基于CML的级联失效下异质多层交通网络节点抵抗特性研究

为了有效刻画拟合实际的多层交通网络级联失效过程，识别多层网络中对整体韧性安全影响显著的对象，提升交通网络抵抗失效的能力，建立一种基于耦合映象格子（Coupled Map Lattice， CML）的级联失效模型。首先，将交通管控措施赋予交通网络节点额外的容纳能力引申为节点抵抗特性，通过为CML添加抵抗参数H，形成考虑抵抗特性的级联失效（HCML）模型，沿常值-拓扑关联-时变拓扑关联的路径深化H的表征方式，并在小世界（Small World， SW）网络上对比3类表征方式的优劣；其次，应用Space H方法建立异质3层公共交通网络，对比度值与介数2种时变拓扑指标关联的抵抗效果，探究不同交通层抵抗系数对网络失效的影响程度；最后，在6组不同的网络结构上进行HCML模型与传统模型的对比，讨论建网方法、网络规模等不同网络性质的差异对模型有效性的影响，并结合实际客运数据验证HCML模型优越性。
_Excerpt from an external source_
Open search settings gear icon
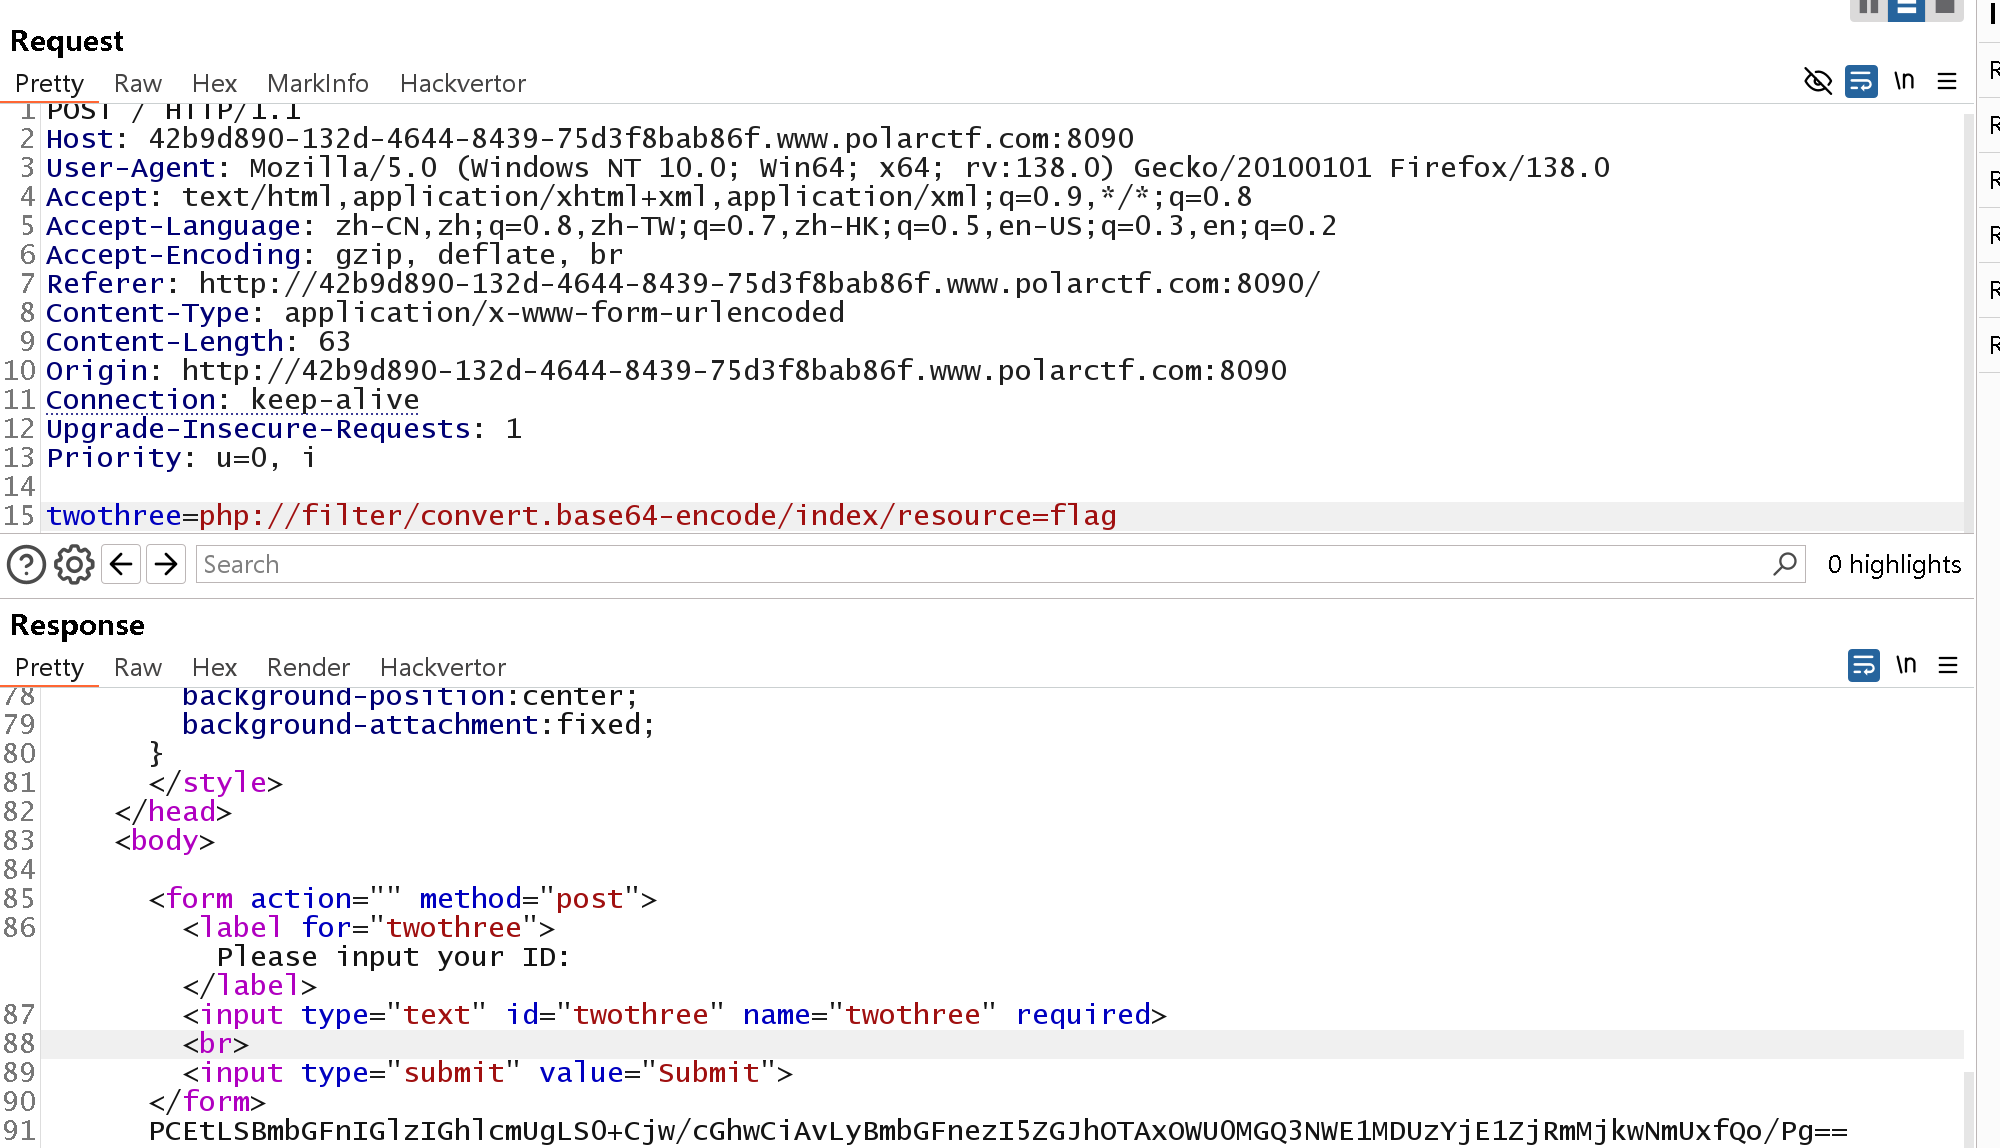point(74,565)
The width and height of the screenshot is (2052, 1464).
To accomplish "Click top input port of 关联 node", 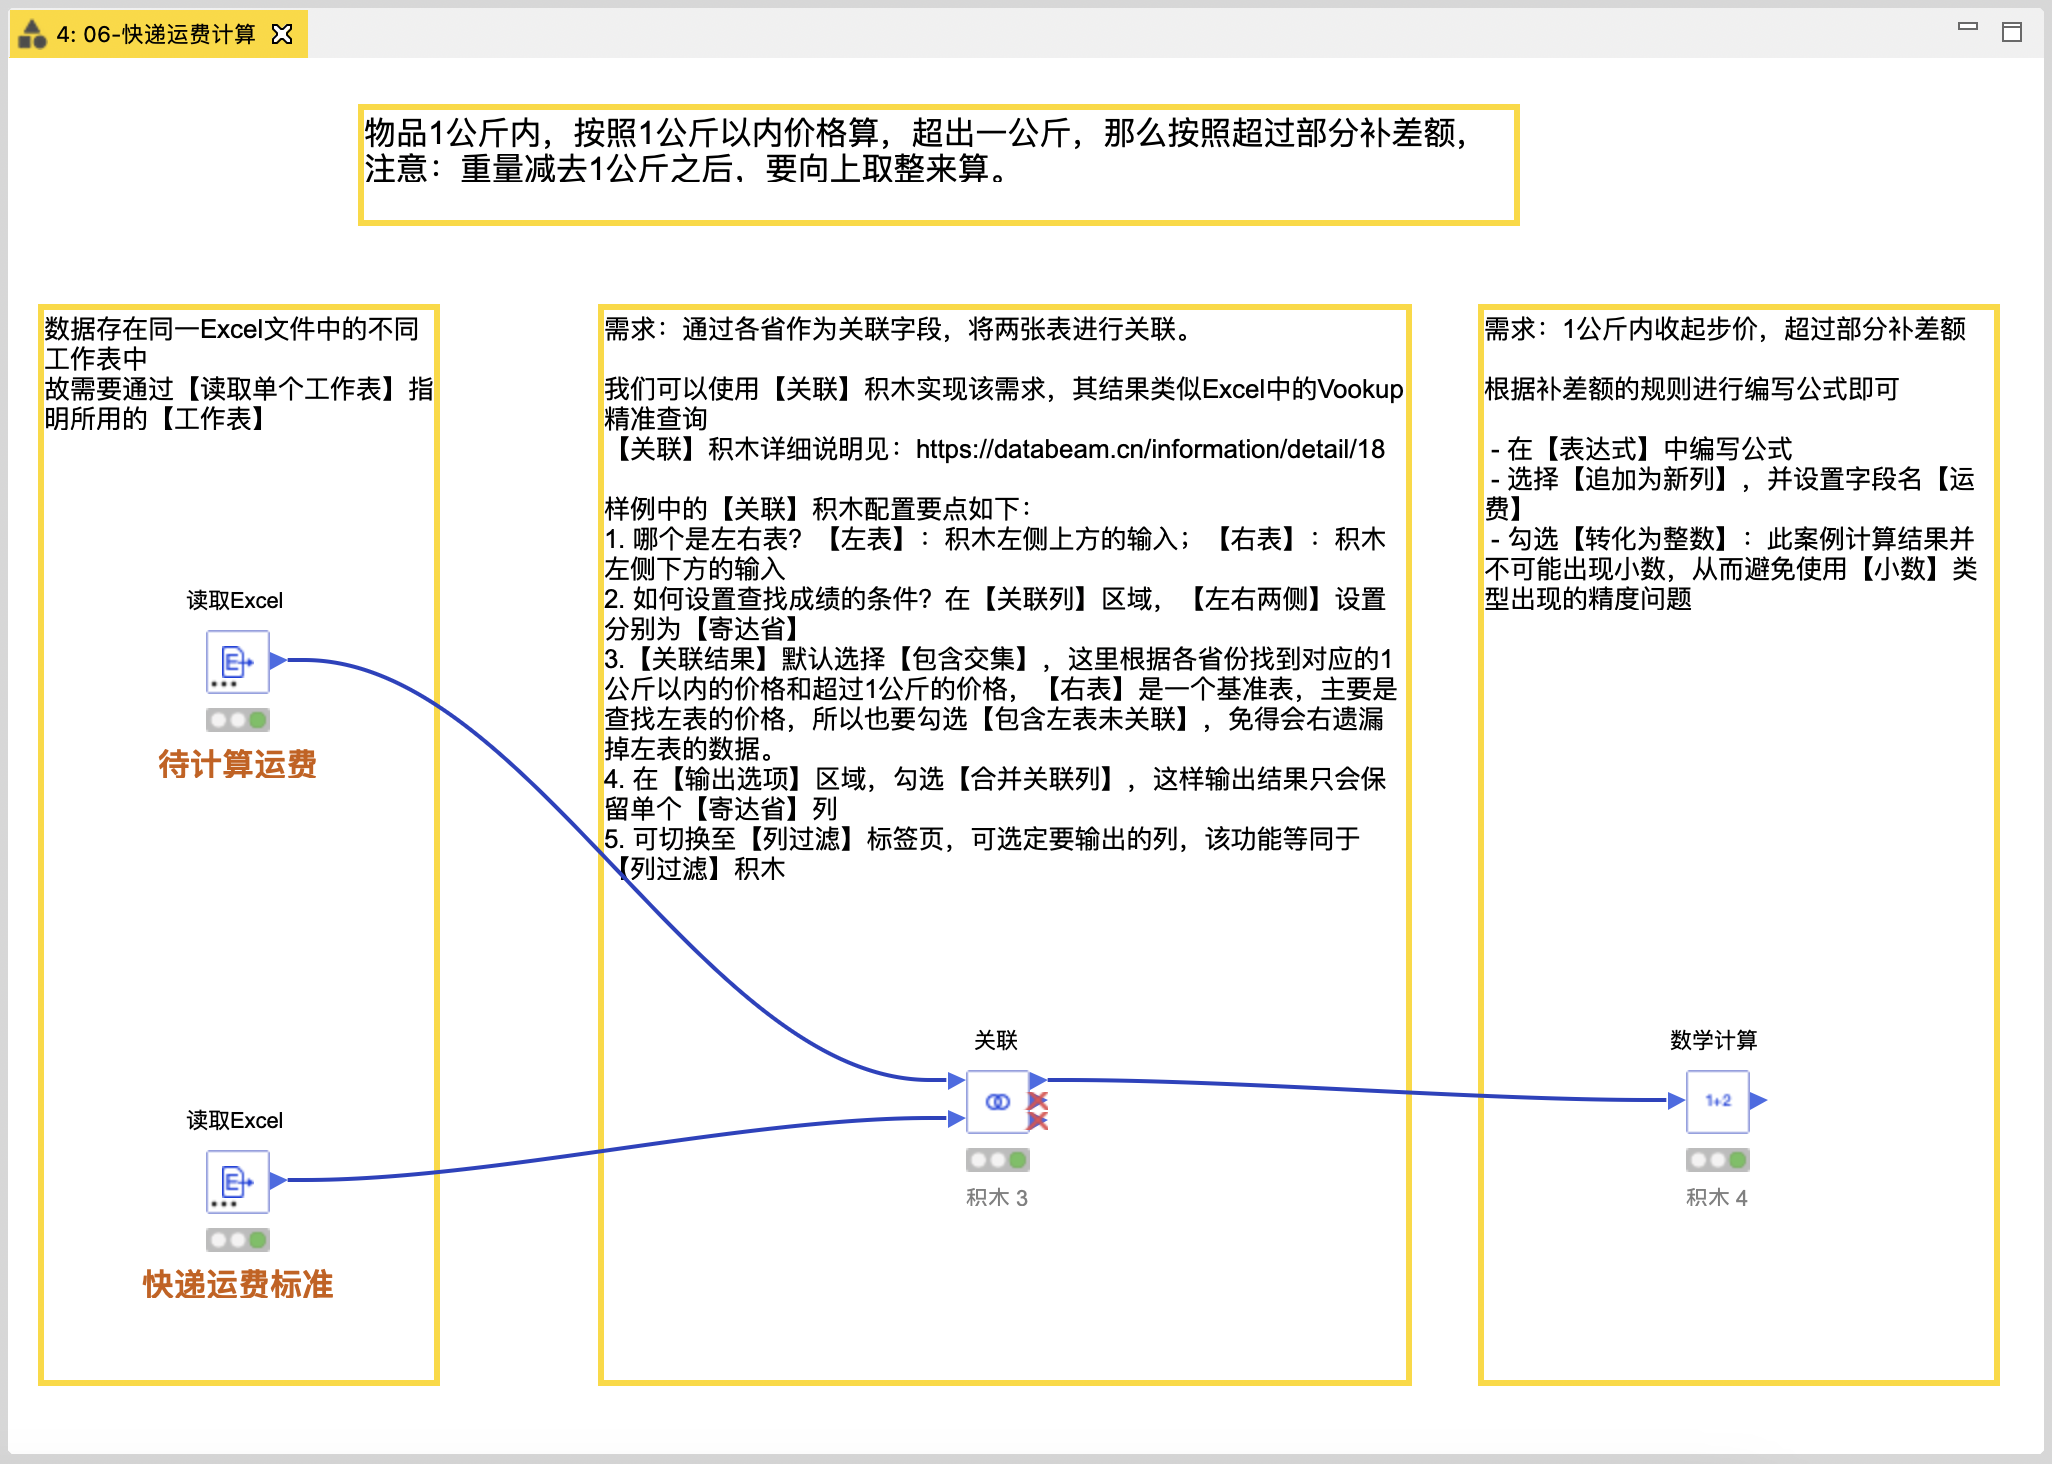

研究结果表明：3类表征方式中时变拓扑关联可以兼顾其余2类的优点；同等条件中网络在介数关联的抵抗特性作用下失效增速更缓，模型识别得到的对网络整体失效影响更大交通方式符合客流量实际；HCML模型在多种不同类型的多层交通网络中均可以有效实施，相比于传统模型，HCML模型的最终失效比例平均下降了5.78%，与实际交通级联失效过程更加拟合。

Node Resistance Characteristic of Heterogeneous Multi-layer Transportation Networks Under Cascading Failure Based on Coupled Map Lattice

A cascading failure model based on the coupled map lattice (CML) was developed to effectively characterize the cascade failure process of real multi-layer transportation networks, identifying the objects in the multi-layer networks that have a significant impact on the overall resilience security, and improve the ability of the transportation network to resist failure. Firstly, the resistance characteristics of the node were derived from the additional capacity given to the nodes by traffic control measures. A cascading failure model analyzing the resistance characteristic (HCML) was formed by adding the resistance parameter H to the CML, which deepened the H characterization method along the path from constant to a topological association to time-varying topological association. Moreover, the advantages and disadvantages of the three characterization methods on the small-world (SW) network were compared. Secondly, the Space H method was applied to establish a heterogeneous three-layer public transportation network and investigate the degree of influence of different transportation layer-resistance coefficients on network failure by comparing the implementation effect of two types of time-varying topological metrics, correlating degree, and betweenness. Finally, the HCML and traditional models were compared in six different groups of network structures to discuss the effects of differences in network construction methods, network scale, and other network properties on the validity of the HCML and verifying the superiority of the HCML with actual passenger transportation data. The results show that amongst the three types of characterization methods, time-varying topological correlation can consider the advantages of the remaining two types; under the same condition, the failure growth rate of the network is slower under the resistance characteristic of betweenness correlation. Additionally, the transportation mode with great influence on overall network failure obtained by the HCML identification is in line with the actual passenger flow; the HCML can be effectively implemented in different types of multi-layer transportation networks. Compared with the traditional model, the final failure ratio of the HCML decreased by 5.78% on average, making it more suitable for the actual traffic cascade failure process.